The Summer Georgia Killed Troy Davis
You will not be able to stay home, brother.
—Gil Scott-Heron
I.
My uncle drives through Joplin a couple days after the F-5
demolishes the town. He calls my mother: It’s awful out here.
Westboro Baptist thanks God for the dead,
prepares tie-dyed placards saying the same.
Family Radio claims there’s been a spiritual shift,
an invisible rapture, a starling tugging on chosen worms.
That summer, millions of us refuse to pay our debts.
Mathematics becomes a public enemy, a harbinger of decline,
intractable like the denied appeal, the cocktail miscarriage
that stops a man’s heart on a raised Georgia gurney.
II.
The night after our prayers go limp while we refresh
the live-blogs, a man sleeping in the rescue mission
follows me to the sandwich shop: nineteen years
for murder, eleven days out. He needs thirty
bucks for an ID card to work again—free
to voters, but not offered to felons. He’s hungry, damn it,
swallowing a six-inch sub in a minute and change.

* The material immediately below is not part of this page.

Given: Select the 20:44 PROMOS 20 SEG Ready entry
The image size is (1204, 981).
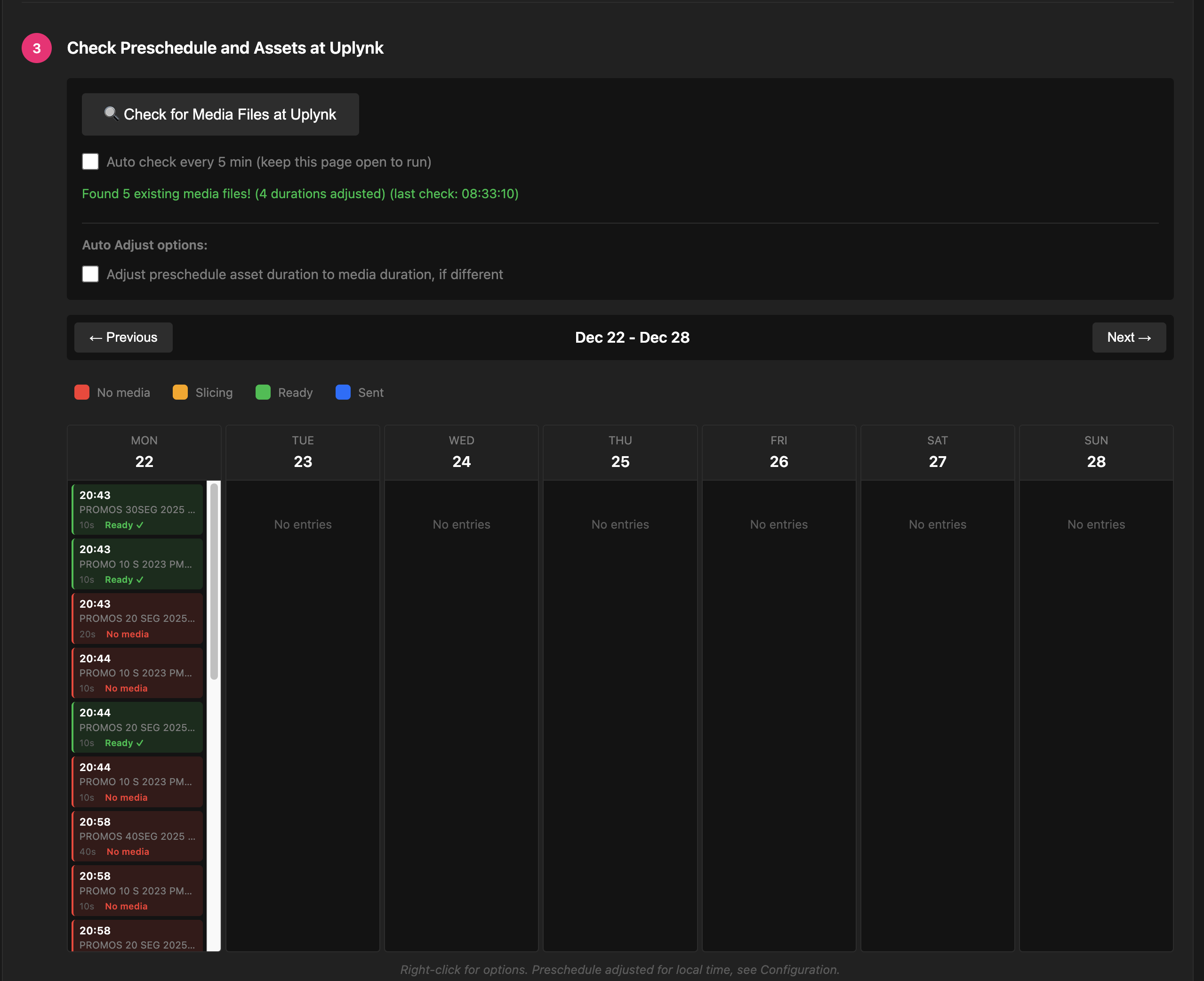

He asks to stop by the ATM with me before my lunch-
break ends. I hand him six quarters and three dollar bills,
say, You know better than that, man. This is what there is.
III.
As the execution nears, a couple in layered hoodies talk
with a black-poloed priest about their wedding ceremony.
He assures them that in the end her family will forget
this parallel chapter, come to see blessings rooted in the day.
Her eyes close. Her head falls on the groom’s shoulder.
She says to the priest, It’s not gonna start out like that.
I turn away, reading a Supreme Court opinion. The justice claims
our Constitution won’t spare an innocent man from injection.
I observe the weakening gravity of home, how every particle,
starting on the world’s first day, flees from its point of origin.